Loving the World

I am grateful to have just attended a public event with Hameed Ali (aka A. H. Almaas), the wonderful teacher and founder of the Diamond Approach, whose practices and writings have profoundly impacted my life. Hameed spoke for an hour on the topic of the inner beloved and the potential for us to cultivate an unbreakable love within ourselves and the world.

Following the talk, someone asked how to love the world when human beings continue to speak and act from a place of separation and power rather than curiosity and interconnectedness. How do we love a world that seems so unloving? 

Hameed offered the metaphor of a sick human body that may be struggling at the level of organ and function. Yet if we get clearer about the deeper levels of existence—about the substrate underlying the manifest world—we begin to sense something inherently balanced, whole, and unharmed.

We recognize that while the world may feel dense and chaotic, and our human actions (at least those reported in the news) are sponsored by fear and hatred, these expressions are not aligned with our essence, our true nature. 

The problems in the world do not mean that the world is bad; they point to a forgetting, a distortion, a loss of connection—and there is a very real impact. To love the world is not to shrug off or accept hatred but to recognize that it’s not who we are—not who any of us are. 

Knowing this does not solve our problems and make everything fine.Yet for me, it reminds me that, indeed, I am in love with the world. I am in love with its existence. 

Moments of hopelessness occur because of what I love. Profound grief arises because of profound love. Making room for grief causes love to arise. And the love can be the guide for the next thing to do. And there's goodness in that, regardless of outcome.  

I recently traveled across the country for a training. It was a lot of movement and a lot of places. 

I decided to notice every interaction I had with another person. Every single one was good. Every single stranger on the plane, in the store—wherever I went—was kind. Every peer in the workshop was like a friend.

_Aim of the task:_
List everything the essay on loving the world says the problems in the world point to.

_Dataset content:_

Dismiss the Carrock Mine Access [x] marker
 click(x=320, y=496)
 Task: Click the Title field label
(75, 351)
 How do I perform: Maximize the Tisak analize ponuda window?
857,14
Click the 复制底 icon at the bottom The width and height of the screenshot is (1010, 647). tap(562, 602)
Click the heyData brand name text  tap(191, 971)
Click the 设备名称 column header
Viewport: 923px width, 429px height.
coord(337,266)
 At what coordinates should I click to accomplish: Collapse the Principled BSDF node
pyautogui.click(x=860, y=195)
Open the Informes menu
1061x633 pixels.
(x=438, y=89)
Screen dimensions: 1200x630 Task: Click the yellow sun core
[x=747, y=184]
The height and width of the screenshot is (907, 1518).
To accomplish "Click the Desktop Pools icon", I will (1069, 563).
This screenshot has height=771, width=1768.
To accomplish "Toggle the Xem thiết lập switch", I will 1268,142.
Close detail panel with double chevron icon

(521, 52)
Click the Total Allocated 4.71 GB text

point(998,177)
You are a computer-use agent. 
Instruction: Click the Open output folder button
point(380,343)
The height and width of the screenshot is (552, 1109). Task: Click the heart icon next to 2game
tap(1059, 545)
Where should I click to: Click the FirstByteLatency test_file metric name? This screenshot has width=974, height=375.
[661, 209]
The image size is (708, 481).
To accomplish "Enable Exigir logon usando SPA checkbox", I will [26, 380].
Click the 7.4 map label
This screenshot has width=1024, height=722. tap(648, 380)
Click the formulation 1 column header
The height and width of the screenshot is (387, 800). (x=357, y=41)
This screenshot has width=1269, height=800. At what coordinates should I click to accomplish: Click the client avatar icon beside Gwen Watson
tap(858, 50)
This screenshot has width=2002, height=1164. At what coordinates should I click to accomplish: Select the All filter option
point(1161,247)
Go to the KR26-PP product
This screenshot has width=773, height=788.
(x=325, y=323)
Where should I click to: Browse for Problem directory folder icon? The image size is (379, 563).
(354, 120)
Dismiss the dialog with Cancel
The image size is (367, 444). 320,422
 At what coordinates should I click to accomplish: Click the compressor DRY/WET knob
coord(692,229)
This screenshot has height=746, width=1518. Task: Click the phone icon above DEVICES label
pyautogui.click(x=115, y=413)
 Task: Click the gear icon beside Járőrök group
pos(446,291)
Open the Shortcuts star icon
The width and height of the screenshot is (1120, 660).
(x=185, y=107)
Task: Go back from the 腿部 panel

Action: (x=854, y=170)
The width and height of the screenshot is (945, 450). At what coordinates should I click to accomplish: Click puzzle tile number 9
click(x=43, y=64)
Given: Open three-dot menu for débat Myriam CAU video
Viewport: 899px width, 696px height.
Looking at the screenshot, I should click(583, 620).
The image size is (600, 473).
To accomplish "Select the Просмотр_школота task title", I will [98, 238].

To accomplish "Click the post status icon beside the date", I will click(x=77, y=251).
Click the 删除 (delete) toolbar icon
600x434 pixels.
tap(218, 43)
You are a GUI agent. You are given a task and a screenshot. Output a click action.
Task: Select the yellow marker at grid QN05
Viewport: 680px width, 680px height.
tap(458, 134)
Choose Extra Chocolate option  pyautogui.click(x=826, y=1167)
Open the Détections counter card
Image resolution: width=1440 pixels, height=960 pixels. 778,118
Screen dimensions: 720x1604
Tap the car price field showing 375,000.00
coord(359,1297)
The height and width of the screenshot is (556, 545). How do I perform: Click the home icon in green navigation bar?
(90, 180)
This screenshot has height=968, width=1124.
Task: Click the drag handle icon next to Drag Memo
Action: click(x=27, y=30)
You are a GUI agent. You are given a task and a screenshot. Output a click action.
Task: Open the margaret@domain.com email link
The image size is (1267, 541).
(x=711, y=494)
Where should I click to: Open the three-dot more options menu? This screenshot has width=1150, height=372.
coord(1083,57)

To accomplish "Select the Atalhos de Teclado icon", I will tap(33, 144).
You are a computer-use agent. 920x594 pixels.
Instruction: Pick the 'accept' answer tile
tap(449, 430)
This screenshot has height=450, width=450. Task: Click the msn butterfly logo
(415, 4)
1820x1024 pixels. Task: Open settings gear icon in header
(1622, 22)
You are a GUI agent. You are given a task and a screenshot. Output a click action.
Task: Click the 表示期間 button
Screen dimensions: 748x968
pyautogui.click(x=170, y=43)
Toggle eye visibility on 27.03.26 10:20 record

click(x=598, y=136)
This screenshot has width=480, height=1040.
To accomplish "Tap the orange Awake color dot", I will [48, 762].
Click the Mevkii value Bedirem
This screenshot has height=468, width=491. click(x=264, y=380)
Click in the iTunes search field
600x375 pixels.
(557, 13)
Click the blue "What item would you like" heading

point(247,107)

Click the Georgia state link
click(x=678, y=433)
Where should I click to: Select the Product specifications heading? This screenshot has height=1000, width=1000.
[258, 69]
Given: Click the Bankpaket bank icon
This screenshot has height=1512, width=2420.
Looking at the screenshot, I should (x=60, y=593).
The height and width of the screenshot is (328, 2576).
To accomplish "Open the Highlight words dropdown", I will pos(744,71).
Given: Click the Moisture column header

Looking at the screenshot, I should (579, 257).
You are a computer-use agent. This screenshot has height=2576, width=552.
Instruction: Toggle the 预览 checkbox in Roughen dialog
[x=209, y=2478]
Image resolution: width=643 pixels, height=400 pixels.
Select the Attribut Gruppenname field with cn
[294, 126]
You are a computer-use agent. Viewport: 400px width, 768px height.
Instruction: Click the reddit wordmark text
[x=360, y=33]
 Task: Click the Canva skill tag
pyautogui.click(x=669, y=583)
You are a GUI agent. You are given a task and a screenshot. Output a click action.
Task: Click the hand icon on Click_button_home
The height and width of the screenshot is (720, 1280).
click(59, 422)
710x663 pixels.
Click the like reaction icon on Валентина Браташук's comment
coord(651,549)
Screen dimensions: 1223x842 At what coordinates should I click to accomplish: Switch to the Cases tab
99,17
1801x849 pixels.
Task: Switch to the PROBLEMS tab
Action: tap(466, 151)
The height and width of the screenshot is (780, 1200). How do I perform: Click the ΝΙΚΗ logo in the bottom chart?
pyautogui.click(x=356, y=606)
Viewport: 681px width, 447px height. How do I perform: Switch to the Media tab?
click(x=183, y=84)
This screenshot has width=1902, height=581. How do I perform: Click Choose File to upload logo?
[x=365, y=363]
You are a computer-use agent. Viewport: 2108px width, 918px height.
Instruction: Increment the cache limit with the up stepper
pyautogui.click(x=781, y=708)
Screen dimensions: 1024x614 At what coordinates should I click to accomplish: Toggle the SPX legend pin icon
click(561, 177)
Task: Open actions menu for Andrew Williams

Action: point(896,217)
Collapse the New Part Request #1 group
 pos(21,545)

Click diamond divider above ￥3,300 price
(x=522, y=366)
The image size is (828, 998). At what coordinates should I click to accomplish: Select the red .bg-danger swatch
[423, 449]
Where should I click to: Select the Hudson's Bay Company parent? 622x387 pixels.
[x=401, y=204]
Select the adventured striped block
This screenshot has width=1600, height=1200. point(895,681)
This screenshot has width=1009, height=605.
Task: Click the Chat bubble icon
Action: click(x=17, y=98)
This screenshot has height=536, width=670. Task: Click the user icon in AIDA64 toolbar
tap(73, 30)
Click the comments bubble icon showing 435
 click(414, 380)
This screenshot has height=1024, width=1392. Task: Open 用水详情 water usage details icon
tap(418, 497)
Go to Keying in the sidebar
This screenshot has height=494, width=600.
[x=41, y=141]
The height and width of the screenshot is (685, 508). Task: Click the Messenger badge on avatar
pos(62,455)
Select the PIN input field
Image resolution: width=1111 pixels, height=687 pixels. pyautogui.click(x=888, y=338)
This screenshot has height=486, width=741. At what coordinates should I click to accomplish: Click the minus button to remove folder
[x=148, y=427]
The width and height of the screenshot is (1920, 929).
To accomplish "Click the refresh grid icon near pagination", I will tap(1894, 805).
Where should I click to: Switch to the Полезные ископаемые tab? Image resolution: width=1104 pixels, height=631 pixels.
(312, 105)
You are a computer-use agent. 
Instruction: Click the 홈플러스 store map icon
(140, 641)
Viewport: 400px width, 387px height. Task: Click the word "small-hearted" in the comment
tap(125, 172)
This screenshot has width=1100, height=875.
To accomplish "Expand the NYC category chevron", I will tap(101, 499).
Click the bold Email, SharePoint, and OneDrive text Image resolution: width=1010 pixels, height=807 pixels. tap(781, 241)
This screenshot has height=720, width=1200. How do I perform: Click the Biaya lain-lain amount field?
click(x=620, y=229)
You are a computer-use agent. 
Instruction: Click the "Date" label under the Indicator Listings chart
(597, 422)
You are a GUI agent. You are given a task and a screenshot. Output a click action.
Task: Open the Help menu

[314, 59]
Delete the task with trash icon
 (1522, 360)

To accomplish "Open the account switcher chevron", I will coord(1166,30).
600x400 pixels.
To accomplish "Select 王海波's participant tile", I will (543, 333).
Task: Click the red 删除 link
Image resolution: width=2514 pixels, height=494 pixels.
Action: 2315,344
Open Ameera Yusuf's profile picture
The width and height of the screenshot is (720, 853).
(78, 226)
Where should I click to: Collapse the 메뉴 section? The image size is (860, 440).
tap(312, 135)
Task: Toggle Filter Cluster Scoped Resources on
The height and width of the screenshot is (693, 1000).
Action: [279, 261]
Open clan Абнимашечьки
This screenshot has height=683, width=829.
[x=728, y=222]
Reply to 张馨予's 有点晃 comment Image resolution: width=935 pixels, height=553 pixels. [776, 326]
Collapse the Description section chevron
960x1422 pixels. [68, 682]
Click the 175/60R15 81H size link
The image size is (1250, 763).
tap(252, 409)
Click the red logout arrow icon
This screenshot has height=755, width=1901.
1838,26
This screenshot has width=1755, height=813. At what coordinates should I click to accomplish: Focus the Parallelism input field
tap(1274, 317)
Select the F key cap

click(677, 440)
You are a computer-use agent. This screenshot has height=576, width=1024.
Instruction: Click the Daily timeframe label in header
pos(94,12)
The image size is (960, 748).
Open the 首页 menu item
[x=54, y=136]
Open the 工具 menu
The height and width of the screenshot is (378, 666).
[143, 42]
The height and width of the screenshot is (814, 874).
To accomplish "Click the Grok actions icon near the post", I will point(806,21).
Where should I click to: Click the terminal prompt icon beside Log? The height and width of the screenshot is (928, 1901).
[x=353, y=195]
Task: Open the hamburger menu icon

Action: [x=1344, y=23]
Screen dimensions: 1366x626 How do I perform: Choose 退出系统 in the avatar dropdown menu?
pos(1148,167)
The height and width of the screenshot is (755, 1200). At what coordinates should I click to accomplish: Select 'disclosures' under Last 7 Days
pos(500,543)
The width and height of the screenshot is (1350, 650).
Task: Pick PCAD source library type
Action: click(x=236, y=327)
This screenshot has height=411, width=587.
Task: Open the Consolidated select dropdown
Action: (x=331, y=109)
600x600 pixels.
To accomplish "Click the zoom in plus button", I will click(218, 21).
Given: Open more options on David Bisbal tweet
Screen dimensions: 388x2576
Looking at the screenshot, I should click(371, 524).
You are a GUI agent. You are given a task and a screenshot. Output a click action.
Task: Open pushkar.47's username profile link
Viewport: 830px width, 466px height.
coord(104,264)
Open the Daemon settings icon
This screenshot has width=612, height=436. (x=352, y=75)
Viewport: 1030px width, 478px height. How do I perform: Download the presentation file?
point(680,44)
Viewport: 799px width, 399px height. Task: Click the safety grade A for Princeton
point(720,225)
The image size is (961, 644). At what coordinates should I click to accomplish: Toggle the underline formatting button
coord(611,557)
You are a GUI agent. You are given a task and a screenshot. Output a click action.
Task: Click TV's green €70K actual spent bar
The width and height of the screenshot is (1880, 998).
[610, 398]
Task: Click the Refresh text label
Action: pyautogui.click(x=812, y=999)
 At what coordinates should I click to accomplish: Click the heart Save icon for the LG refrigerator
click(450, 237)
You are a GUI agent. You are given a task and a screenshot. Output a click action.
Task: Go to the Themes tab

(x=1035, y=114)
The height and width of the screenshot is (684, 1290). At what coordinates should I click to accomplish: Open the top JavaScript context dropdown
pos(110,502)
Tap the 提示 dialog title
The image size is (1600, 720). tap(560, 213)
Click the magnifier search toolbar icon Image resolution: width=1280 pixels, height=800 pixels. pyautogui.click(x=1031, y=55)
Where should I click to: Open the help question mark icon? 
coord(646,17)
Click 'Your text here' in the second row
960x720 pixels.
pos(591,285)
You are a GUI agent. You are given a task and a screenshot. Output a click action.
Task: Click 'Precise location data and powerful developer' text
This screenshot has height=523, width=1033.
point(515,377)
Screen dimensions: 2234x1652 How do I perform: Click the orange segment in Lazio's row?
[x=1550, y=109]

_Solution for this exercise:_
a forgetting, a distortion, a loss of connection